Narcissus and Goldmund

By Herman Hesse — An Extended Excerpt on Prayer:

To Goldmund’s surprise, to his disappointment even, the father confessor did not take his actual sins too seriously, but reprimanded and punished him unsparingly because of his neglect in praying, confession, and communion. He imposed the following penance upon him: to live moderately and chastely for a month before receiving communion, to hear early mass every morning, and to say three Our Fathers and one Hail Mary every evening.

Afterwards he said to him: “I exhort you, I beg you not to take this penance lightly. I don’t know if you can still remember the exact text of the mass. You are to follow it word by word and give yourself up to its meaning. I will myself say the Our Father and a few canticles with you today, and give you instructions as to the words and meanings to which you are to direct your particular attention. You are to speak and hear the sacred words not the way one speaks and hears human words. Every time you catch yourself just reeling off the words, and this will happen more often than you expect, you are to remember this hour and my exhortation, and you are to begin all over again and speak the words in such a way as to let them enter your heart, as I am about to show you.”

Whether it was a beautiful coincidence, or whether the Abbot’s knowledge of souls was great enough to achieve it, a period of fulfillment and peace came for Goldmund from this confession and penance. It made him profoundly happy. Amid the many tensions, worries, and satisfactions of his work, he found himself morning and evening released by the easy but conscientiously executed spiritual exercises, relaxed after the excitements of the day, his entire being submitted to a higher order that lifted him out of the dangerous isolation of the creator and included him as a child in God’s world. Although the battles of his work had to be overcome in solitude, and he had to give it all the passions of his senses, these hours of meditation let him return to innocence again and again. Still hot with the rage and impatience of his work, or moved to ecstasy, he would plunge into the pious exercises as though into deep, cool water that washed him clean of the arrogance of enthusiasm as well as the arrogance of despair.
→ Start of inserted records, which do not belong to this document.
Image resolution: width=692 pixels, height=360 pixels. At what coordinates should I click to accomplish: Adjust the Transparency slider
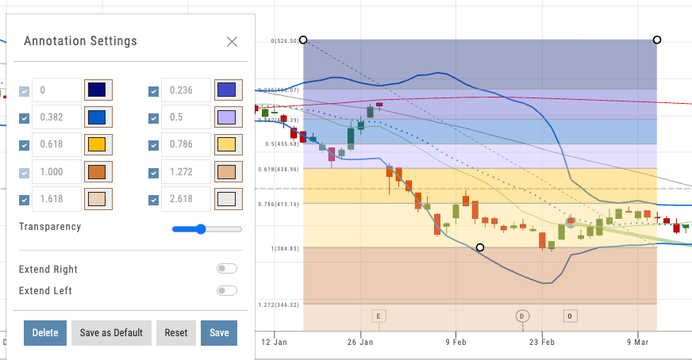201,229
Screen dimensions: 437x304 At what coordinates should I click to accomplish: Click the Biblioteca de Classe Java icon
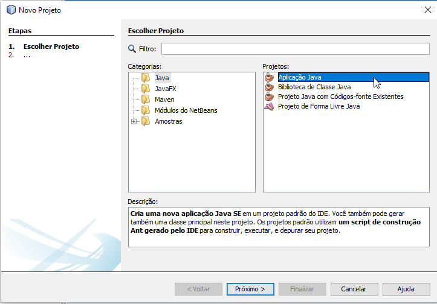[x=270, y=87]
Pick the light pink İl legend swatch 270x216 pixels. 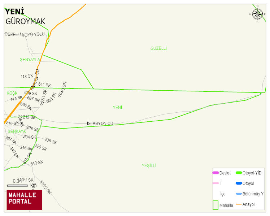point(215,183)
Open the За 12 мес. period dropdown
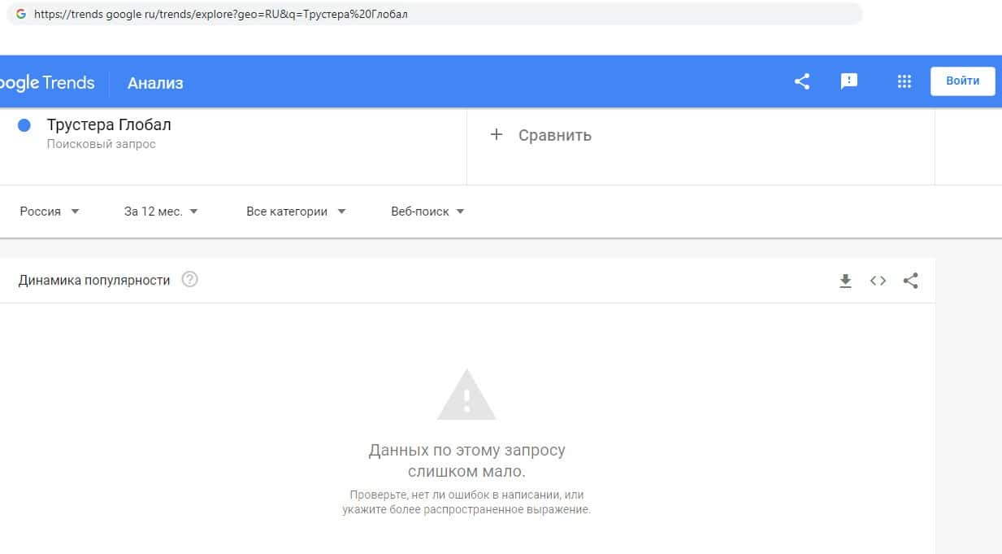This screenshot has width=1002, height=554. pos(161,212)
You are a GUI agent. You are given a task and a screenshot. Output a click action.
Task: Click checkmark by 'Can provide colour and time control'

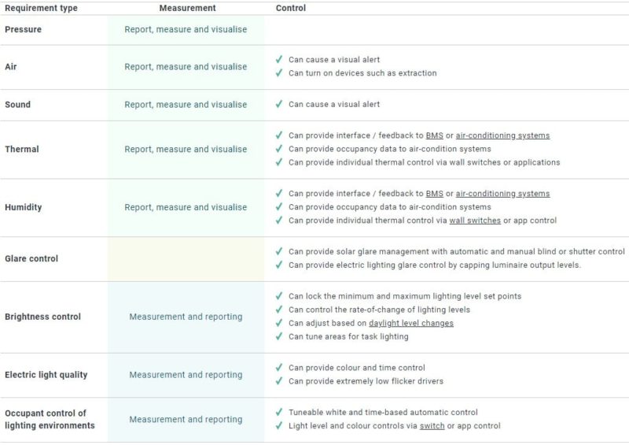[x=279, y=367]
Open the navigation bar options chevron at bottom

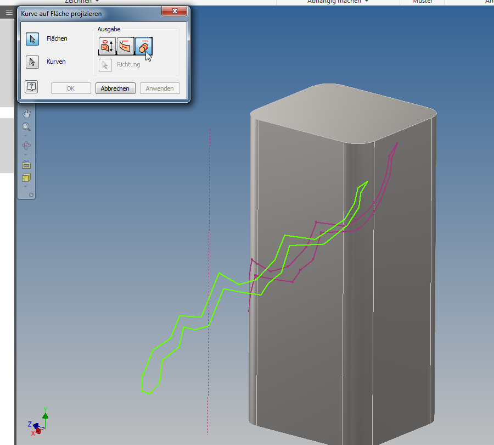click(x=30, y=194)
It did not always succeed. Sometimes he did not become calm and relaxed in the evening, after burning hours of work. A few times he forgot the exercises, and several times, as he tried to immerse himself in them, he was tortured by the thought that saying prayers was, after all, perhaps only childish striving for a God who did not exist or could not help. He complained about it to his friend. “Continue,” said Narcissus. “You promised; you must keep your promise. You are not to think about whether God hears your prayers or whether there is a God such as you imagine. Nor are you to wonder whether your exercises are childish. Compared to Him to whom all our prayers are addressed, all our doing is childish. You must forbid yourself these foolish child’s thoughts completely during the exercises. You are to speak the Our Father and the canticles, and give yourself up to the words and fill yourself with them just the way you play the lute or sing. You don’t pursue clever thoughts and speculations then, do you? No, you execute one finger position after another as purely and perfectly as possible. While you sing, you don’t wonder whether or not singing is useful; you sing.  That’s how you are to pray.”  And once more it worked. Again his taut, avid ego extinguished itself in wide-vaulted order; again the venerable words floated above him like stars.

With great satisfaction, the Abbot saw Goldmund continue his daily exercises for weeks and months after his period of penance was over and after he had received the holy sacraments.